Przejdź do treści
Przejdź do stopki

Wybuch w słowackiej kopalni

Treść

Dwudziestu górników zaginęło w wyniku wybuchu, jaki nastąpił w kopalni węgla w mieście Handlova w środkowej Słowacji, około 200 km na północny wschód od Bratysławy. Wschodnia część kopalni została całkowicie zniszczona, prawdopodobnie w rezultacie eksplozji palnych gazów.
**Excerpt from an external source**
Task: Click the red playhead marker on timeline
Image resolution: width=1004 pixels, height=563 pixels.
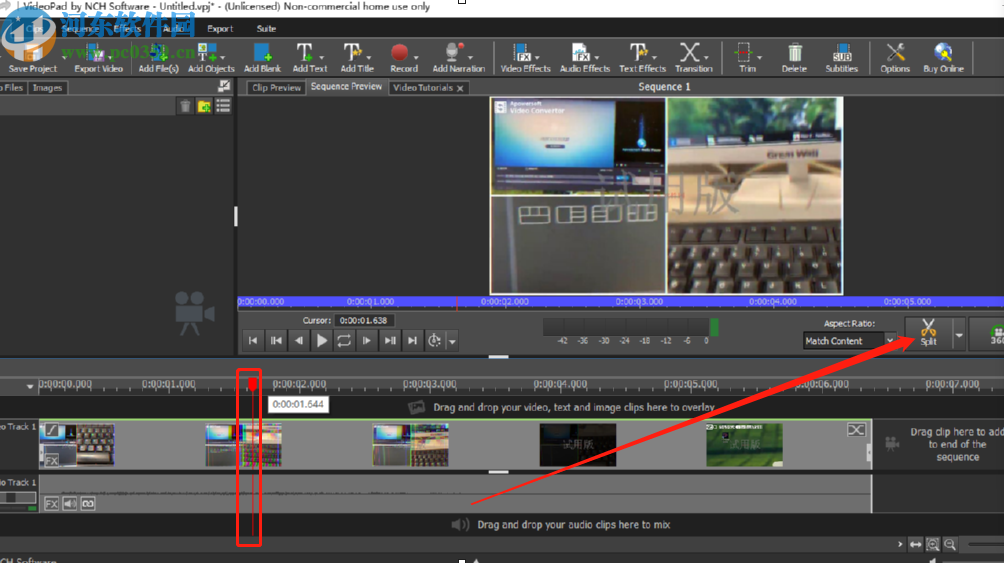Action: [252, 383]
- Doszło do pożaru w starym chodniku górniczym we wschodniej części kopalni. Około godziny 8.20 gaszenie przejęły dwie drużyny. O wpół do dziesiątej nastąpiło zerwanie kontaktu telefonicznego i ustały wskazania urządzeń pomiaru gazów, zapewne wskutek wybuchu - powiedziała Adriana Sivakova, rzecznik przedsiębiorstwa górniczego Hornonitrianske Banie w Prievidzy. Wczoraj do wieczora nie udało się nawiązać łączności z 20 pracownikami. Dziewięć osób z lekkimi obrażeniami opatrzono w miejscowym szpitalu i zwolniono do domu. Do zasypanych górników wysłano ekipy ratunkowe, w tym lekarzy.
Do wybuchu, spowodowanego przez uwolnienie palnych gazów, doszło w starym szybie około 300 metrów pod ziemią. Akcja ratownicza przebiegała w ekstremalnie trudnych warunkach. Ratownicy pracowali w ciemności i temperaturze dochodzącej do 60-70 stopni Celsjusza ok. 150 m od miejsca, gdzie doszło do eksplozji.
Wśród uwięzionych w kopalni osób znajdowało się dziewięciu górników, którzy zostali wysłani do ugaszenia pożaru, oraz jedenastu, którzy zjechali pod ziemię, żeby im pomóc, kiedy żywioł zaczął się rozprzestrzeniać.
Na miejsce tragedii pojechał premier Robert Fico i minister spraw wewnętrznych Robert Kalinak. Przyjechał tam także zespół psychologów, żeby udzielić fachowej pomocy rodzinom górników.